ΔH = Σ(Bonds broken) – Σ(Bonds formed)
What is lattice enthalpy (ΔHLE)?
The enthalpy change when 1 mole of an ionic solid is formed from its gaseous ions under standard conditions.
Is lattice enthalpy exothermic or endothermic?
Exothermic (always negative) because energy is released when the lattice forms.
What is the first ionisation energy?
The enthalpy change when 1 mole of electrons is removed from 1 mole of gaseous atoms to form 1 mole of gaseous 1+ ions.
What is the second ionisation energy?
The enthalpy change when 1 mole of electrons is removed from 1 mole of gaseous 1+ ions to form 1 mole of gaseous 2+ ions.
What is the first electron affinity?
The enthalpy change when 1 mole of electrons is added to 1 mole of gaseous atoms to form 1 mole of gaseous 1– ions.
What is the second electron affinity?
The enthalpy change when 1 mole of electrons is added to 1 mole of gaseous 1– ions to form 1 mole of gaseous 2– ions (usually endothermic).
What is the enthalpy of solution (ΔHsol)?
The enthalpy change when 1 mole of an ionic substance dissolves completely in water to form an infinitely dilute solution.
What is the enthalpy of hydration (ΔHhyd)?
The enthalpy change when 1 mole of gaseous ions dissolves in water to form hydrated ions.

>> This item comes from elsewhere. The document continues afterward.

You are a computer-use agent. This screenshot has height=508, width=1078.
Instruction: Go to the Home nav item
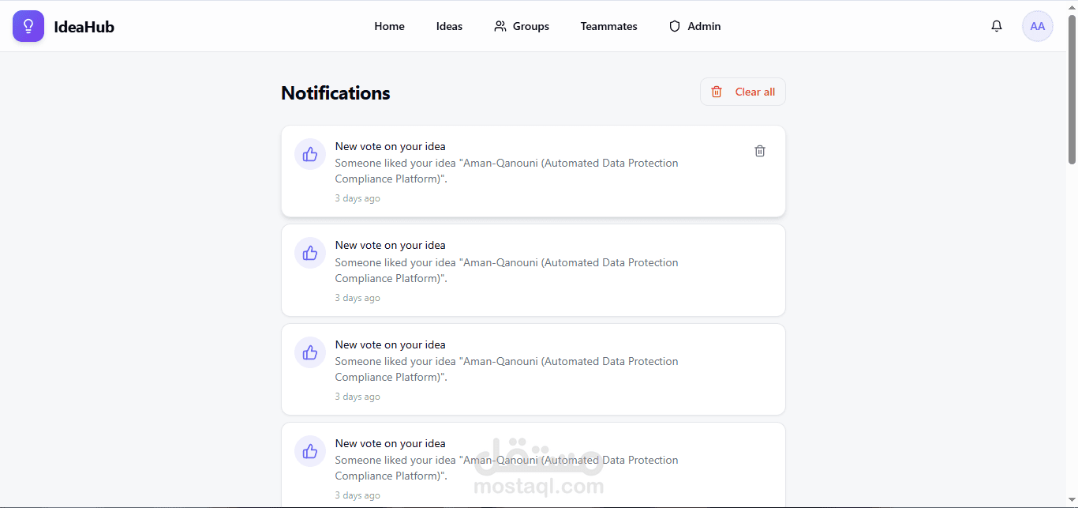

What is the equation relating lattice enthalpy, hydration enthalpy, and enthalpy of solution?
ΔHsol = ΔHhyd (cation) + ΔHhyd (anion) – ΔHLE
What factors affect lattice enthalpy?
- Ionic charge: Higher charge → stronger attraction → more negative lattice enthalpy.
- Ionic radius: Smaller ions → stronger attraction → more negative lattice enthalpy.
What factors affect hydration enthalpy?
- Ionic charge: Higher charge → stronger attraction to water → more exothermic.
- Ionic radius: Smaller ions → stronger attraction → more exothermic.
What is entropy (S)?
A measure of disorder or randomness in a system.
What is the unit of entropy?
J K⁻¹ mol⁻¹
What increases entropy?
- Increase in the number of moles of gas.
- Change of state from solid → liquid → gas.
- Dissolving of a solid into ions.
What is the formula for entropy change?
ΔS = ΣS(products) – ΣS(reactants)
What is Gibbs free energy (ΔG)?
The energy available to do work and determine the feasibility of a reaction.
What is the Gibbs free energy equation?
ΔG = ΔH – TΔS
Where:
* ΔG = Free energy change (kJ mol⁻¹)
* ΔH = Enthalpy change (kJ mol⁻¹)
* T = Temperature (K)
* ΔS = Entropy change (J K⁻¹ mol⁻¹)
When is a reaction feasible?
When ΔG ≤ 0 (negative or zero).
What is the effect of temperature on feasibility?
- If ΔH is negative and ΔS is positive → reaction is always feasible.
- If ΔH is positive and ΔS is negative → reaction is never feasible.
- If both ΔH and ΔS are positive or negative → feasibility depends on temperature.
How do you calculate the temperature at which a reaction becomes feasible?
T = ΔH / ΔS
What is a Born-Haber cycle?
A thermochemical cycle used to calculate lattice enthalpies by applying Hess’s Law.
What is the importance of Gibbs free energy in industrial processes?
Helps predict if a reaction is thermodynamically feasible and minimises energy costs.